1(a) Torvalds: "Bad programmers worry about the code. Good programmers worry about data structures and their relationships."
1(b) Pike Rule 5: "Data dominates. If you've chosen the right data structures and organized things well, the algorithms will almost always be self-evident. Data structures, not algorithms, are central to programming."
— versus —
2. Perlis 2: "Functions delay binding; data structures induce binding. Moral: Structure data late in the programming process."
---
Ignorant as I am, I read these to advise that I ought to put data structures centrally, first, foremost — but not until the end of the programming process.
Good structure comes from exploring until you understand the problem well AND THEN letting data structure dominate.
So not really a contradiction, just Perlis talking about the functional shell and Torvalds/Pike talking about the imperative core.
When you know what and how to build commit to good data structures. Do the types, structs, classes, Trie, CRDTs, XML, Protobuf, Parquet and whatnot where apropriate. Instrument your program. The efficiency of the final product counts.
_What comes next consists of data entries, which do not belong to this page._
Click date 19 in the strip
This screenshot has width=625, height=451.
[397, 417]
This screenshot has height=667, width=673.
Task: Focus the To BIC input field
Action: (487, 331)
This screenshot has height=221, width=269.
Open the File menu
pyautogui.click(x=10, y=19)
For example, I've often heard "premature optimization is the root of all evil" invoked to support opposite sides of the same argument. Pike's rules are much clearer and harder to interpret creatively.
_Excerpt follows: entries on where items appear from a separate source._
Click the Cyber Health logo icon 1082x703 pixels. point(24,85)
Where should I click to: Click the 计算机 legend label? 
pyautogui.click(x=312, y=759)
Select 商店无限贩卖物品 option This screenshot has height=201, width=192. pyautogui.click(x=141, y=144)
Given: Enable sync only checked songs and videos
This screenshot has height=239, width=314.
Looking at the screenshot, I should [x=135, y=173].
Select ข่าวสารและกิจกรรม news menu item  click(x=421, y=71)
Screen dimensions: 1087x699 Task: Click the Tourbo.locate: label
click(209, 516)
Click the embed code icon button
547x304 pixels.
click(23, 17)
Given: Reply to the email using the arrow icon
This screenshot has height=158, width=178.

Also, it's amusing that you don't hear this anymore:
> Rule 5 is often shortened to "write stupid code that uses smart objects".
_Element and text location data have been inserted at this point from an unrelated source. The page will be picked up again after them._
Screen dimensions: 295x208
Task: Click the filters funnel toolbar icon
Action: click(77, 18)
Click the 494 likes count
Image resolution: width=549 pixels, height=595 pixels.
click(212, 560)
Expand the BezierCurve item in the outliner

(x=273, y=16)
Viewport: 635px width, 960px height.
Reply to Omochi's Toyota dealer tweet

In context, this clearly means that if you invest enough mental work in designing your data structures, it's easy to write simple code to solve your problem. But interpreted through an OO mindset, this could be seen as encouraging one of the classic noob mistakes of the heyday of OO: believing that your code could be as complex as you wanted, without cost, as long as you hid the complicated bits inside member methods on your objects. I'm guessing that "write stupid code that uses smart objects" was a snappy bit of wisdom in the pre-OO days and was discarded as dangerous when the context of OO created a new and harmful way of interpreting it.
keeping the historical chain of thinking alive is good, actually
My #1 programming principle would be phrased using a concept from John Boyd: make your OODA loops fast. In software this can often mean simple things like "make compile time fast" or "make sure you can detect errors quickly".
Even knowing with 100% certainty that performance will be subpar, requirements change often enough that it's often not worth the cost of adding architectural complexity too early.
I think there is value in attempting to do something the "wrong way" on purpose to some extent. I have walked into many situations where I was beyond convinced that the performance of something would suck only to be corrected harshly by the realities of modern computer systems.
Framing things as "yes, I know the performance is definitely not ideal in this iteration" puts that monkey in a proper cage until the next time around. If you don't frame it this way up front, you might be constantly baited into chasing the performance monkey around. Its taunts can be really difficult to ignore.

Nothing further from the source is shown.